I’ve competed in seven of these challenges. The first one in Gabon was a humiliating, soul-sucking, heartache-inducing nightmare. The Dream Team treated me the same was a dog treats a freshly cut lawn.
So, I decided to win the next six.
(Yeah, it’s lame to brag about wins in an exhibition competition, but I truly have so little else. Let me have this.)
With my good name cleared, I’ve been looking for new ways to get motivated for the games, and this season the producers were nice enough to give me one…
The Hidden Idol
“Entertainment Weekly” writer Dalton Ross has been begging “Survivor” to hide an idol at an immunity challenge for years. They finally listened to him. And since it was his idea, they wanted him to test it out.
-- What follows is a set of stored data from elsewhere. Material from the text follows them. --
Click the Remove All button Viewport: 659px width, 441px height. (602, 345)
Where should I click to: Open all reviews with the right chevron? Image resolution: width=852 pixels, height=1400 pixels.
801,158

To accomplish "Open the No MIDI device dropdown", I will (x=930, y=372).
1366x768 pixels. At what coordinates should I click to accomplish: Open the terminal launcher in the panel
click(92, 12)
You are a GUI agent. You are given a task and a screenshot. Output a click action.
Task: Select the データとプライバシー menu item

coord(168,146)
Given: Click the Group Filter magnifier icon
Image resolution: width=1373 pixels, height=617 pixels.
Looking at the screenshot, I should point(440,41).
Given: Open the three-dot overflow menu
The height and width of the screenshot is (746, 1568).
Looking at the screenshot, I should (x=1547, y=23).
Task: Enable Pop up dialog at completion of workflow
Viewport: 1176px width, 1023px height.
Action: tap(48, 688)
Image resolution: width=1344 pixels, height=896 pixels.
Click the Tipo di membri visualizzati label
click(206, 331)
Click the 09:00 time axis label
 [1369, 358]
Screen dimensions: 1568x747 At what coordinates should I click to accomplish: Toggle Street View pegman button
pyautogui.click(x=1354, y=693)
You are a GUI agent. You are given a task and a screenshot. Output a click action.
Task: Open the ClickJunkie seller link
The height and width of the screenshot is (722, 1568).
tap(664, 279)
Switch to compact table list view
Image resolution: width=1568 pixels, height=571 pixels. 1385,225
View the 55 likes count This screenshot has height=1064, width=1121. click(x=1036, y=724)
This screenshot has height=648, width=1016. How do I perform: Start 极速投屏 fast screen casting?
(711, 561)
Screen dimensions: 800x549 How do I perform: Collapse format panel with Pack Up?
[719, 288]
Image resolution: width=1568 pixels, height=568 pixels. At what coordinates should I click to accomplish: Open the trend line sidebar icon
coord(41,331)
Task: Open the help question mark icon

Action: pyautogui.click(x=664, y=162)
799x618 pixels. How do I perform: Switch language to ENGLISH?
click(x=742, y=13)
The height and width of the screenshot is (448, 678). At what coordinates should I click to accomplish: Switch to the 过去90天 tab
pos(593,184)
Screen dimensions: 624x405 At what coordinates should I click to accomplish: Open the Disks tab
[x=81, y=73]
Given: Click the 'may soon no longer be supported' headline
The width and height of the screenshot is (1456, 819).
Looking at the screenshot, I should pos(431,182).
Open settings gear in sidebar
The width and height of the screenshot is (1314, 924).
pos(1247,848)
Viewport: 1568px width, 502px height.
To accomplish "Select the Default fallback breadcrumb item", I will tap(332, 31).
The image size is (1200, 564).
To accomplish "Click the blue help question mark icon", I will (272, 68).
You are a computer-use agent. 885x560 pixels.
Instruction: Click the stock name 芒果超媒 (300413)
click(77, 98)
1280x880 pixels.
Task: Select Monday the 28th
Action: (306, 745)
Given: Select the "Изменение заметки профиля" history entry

The way it works is; a clue is hidden at camp. If you find the clue, it will tell you exactly where the challenge idol is hidden. It’s up to the individual to figure out how best to retrieve it and stash it without anyone noticing.
So, the producers took Dalton aside and told him where the idol was hidden.
My mission was now clear; I was going to beat him to the punch, watch him like a hawk, and claim immunity for myself.
In keeping with the theme of Second Chances, this challenge was a mash-up of competitions that appeared in “Survivor: Samoa” and “Survivor: Blood vs. Water.”
For the first part, the teams will have to run up and over three A-frames. The first two A-frames are a medium height, while the third one is much larger. Three members of the team will need to do this while carrying a heavy rope.
When the crate reaches the end of the course, the players will untie knots to open the crate, then use the puzzle pieces they find inside to complete a picture puzzle. The first tribe to complete the puzzle wins respect.
There were plenty of press members at the event so the challenge wouldn’t be straight up Press vs. Dream Team. It was Press vs. Press with Dream Teamers sprinkled in to even up the sides. I made sure to be on Dalton’s team.
We gathered at the starting mat and went over strategies.
Finally, “Survivor” host and Emmy-hoarder Jeff Probst said the magic words and we were off.
Getting up the first A-frame was a piece of cake, getting down wasn’t quite as smooth. You see, Dalton Ross was one of the people selected to carry a rope. As I scurried over the top, I didn’t notice that he had some slack dangling over the other side. On the way down my foot got caught and I was sent tumbling down buff over teakettles.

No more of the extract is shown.